Well, I didn’t get as high as I wanted to, but I’m high enough that if I fall I’d probably break something.
You learn something new everyday. Like the people in 9 11 are the worlds fastest readers they went through 100s in under a seconds
In 2006 on 6/9, there was something called communication opportunity happened. On 6/9. 69. Coincidence? I think NOT.
What’s the difference between candy and a orphan. Candy is something everybody wants.

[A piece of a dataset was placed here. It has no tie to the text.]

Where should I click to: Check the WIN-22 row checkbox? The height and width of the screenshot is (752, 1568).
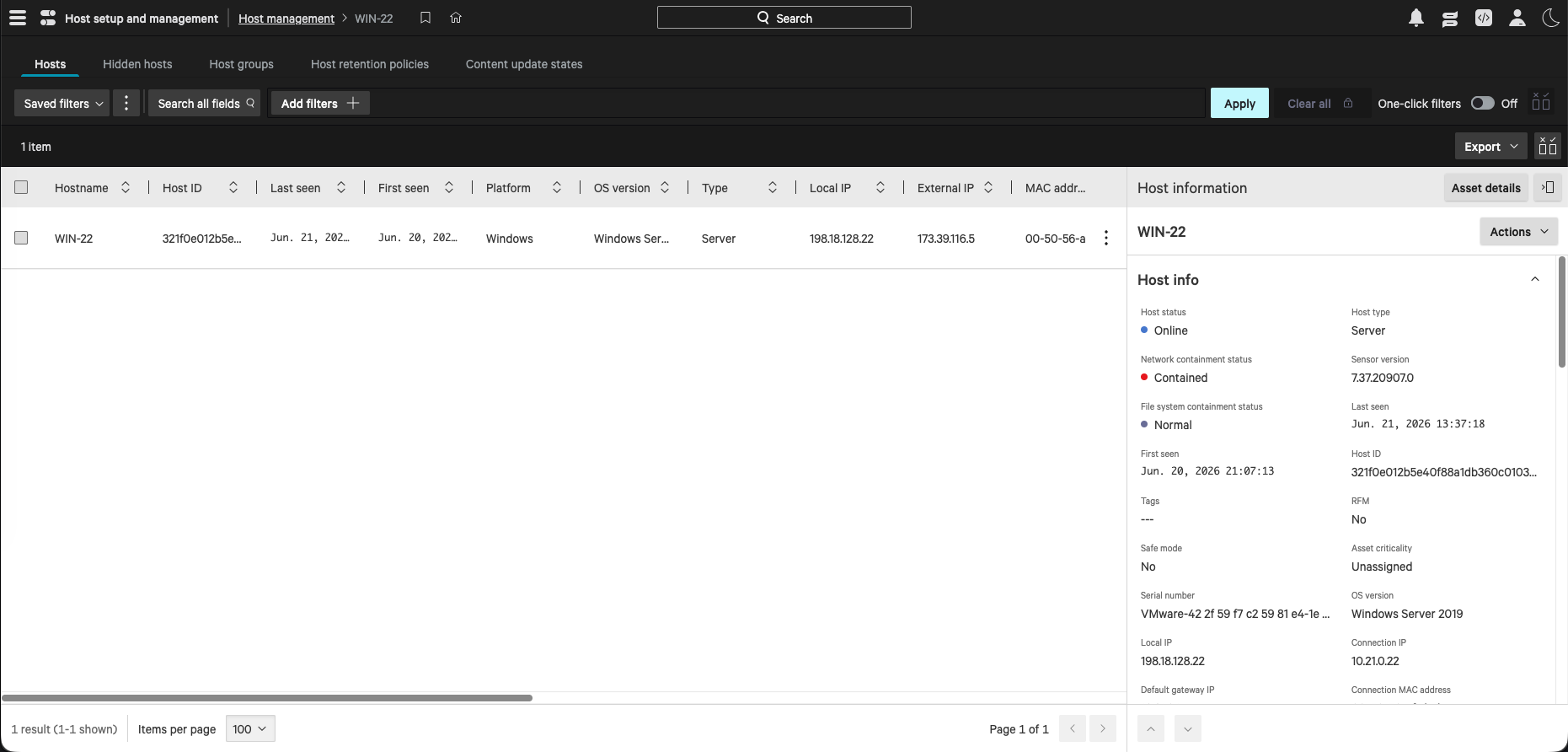click(x=21, y=238)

One day, during lunch, a Spanish kid came up to my other friend and asked her questions in Spanish, and when she was about to say something, I popped out and said “GO AWAY OR I WILL SUE YOU WITH BRIANNA’S SEVEN/7 LAWYERS!!!!(AKA, her seven/7 shoes.)”
My wife wanted something that went from 0 to 80 very quickly.
So I brought her a new bathroom scale
I asked my sister to say something She said No
That's what I like to hear
Madeline McCann must of been homeless or something she was sure eggar for the free candy
I don’t like stairs. They are always up to something.
You know stairs right the dark my there is something I know that if you fall down the stairs your balls will be crushed
I have always been scared of stairs they’re always up to something
is'nt a gaming console something people use to not be alone?
THEN WHY THE FUCK ARE 50% OF THE GAMES OFFLINE?!??!?!?
God: i feel like i'm forgetting something....... oh no Earth *sees it on fire* oh it's fine People of Earth: *running and screaming* Santen: *to God* realy
I went to the grocery and they said I did something wrong but I thought they were talking about a food so I said wrong yummy
Dad: I heard and actor killed them selves with a knife, it was Reese something. Mom: Witherspoon. Dad: no with a knife you dummy.
Wife: looks in the mirror Wife: i look fat can you say something positive husband: at least your eyes work
How to know something won’t be fun: Someone will say cmon it’ll be fun!
It is a known fact that you cannot say “harassment” without “her ass.” I guess you could say, “harassment something.”